Start of Given entries

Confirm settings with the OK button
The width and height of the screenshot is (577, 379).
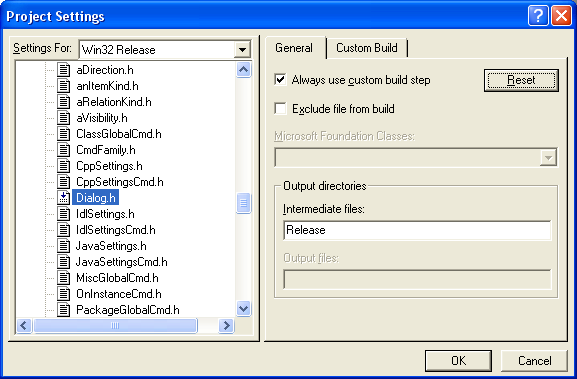(x=459, y=361)
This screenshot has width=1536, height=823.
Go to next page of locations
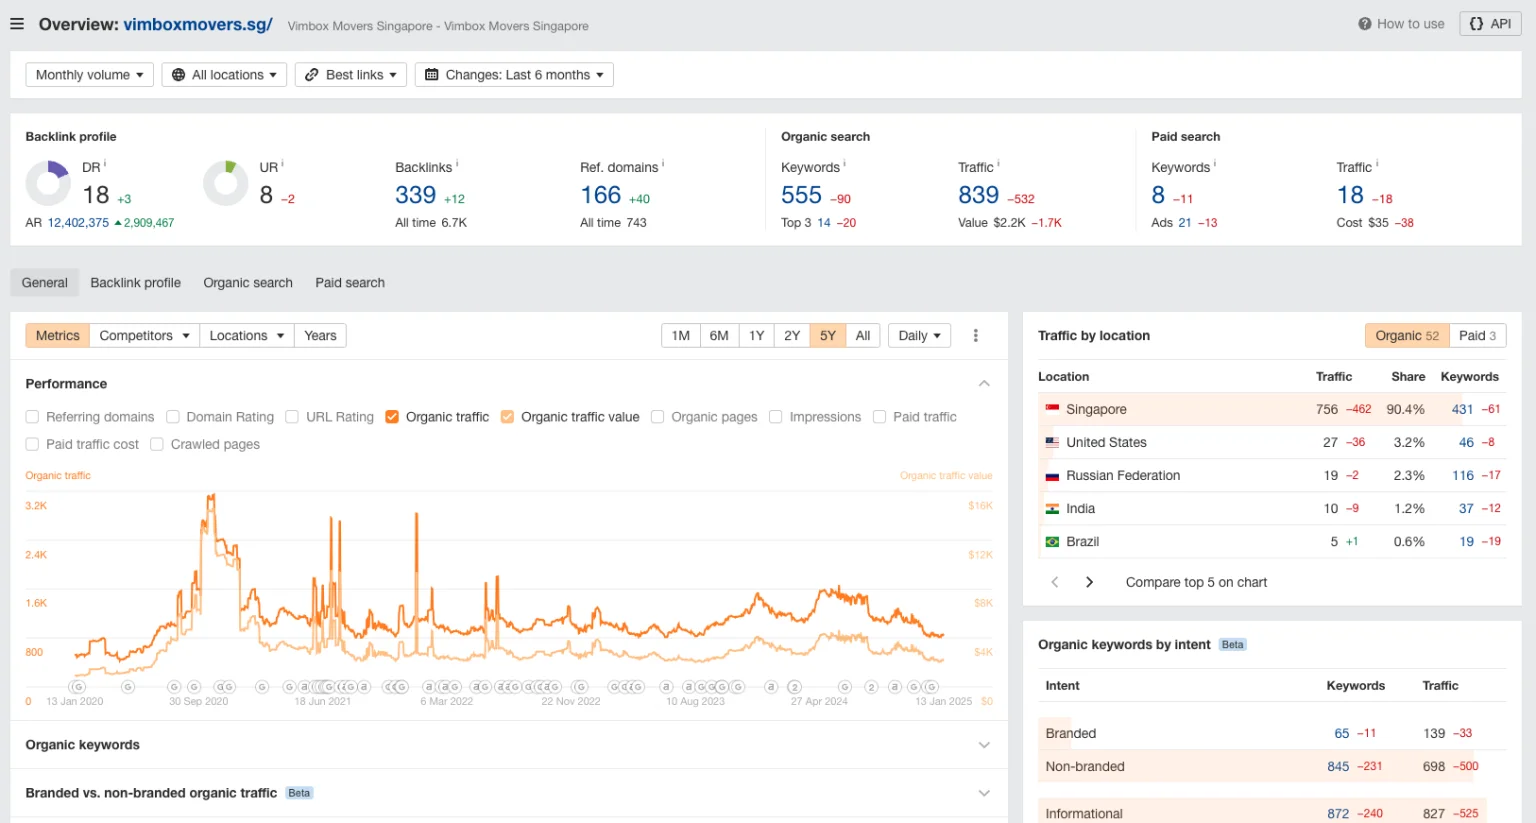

End of Given entries

Transcribe the span of lines that runs from the line with "This screenshot has width=1536, height=823." to the end of the data, both ends included, exactly, with nothing else and no pictures.

● **Exercise result**
This screenshot has width=1536, height=823.
Go to next page of locations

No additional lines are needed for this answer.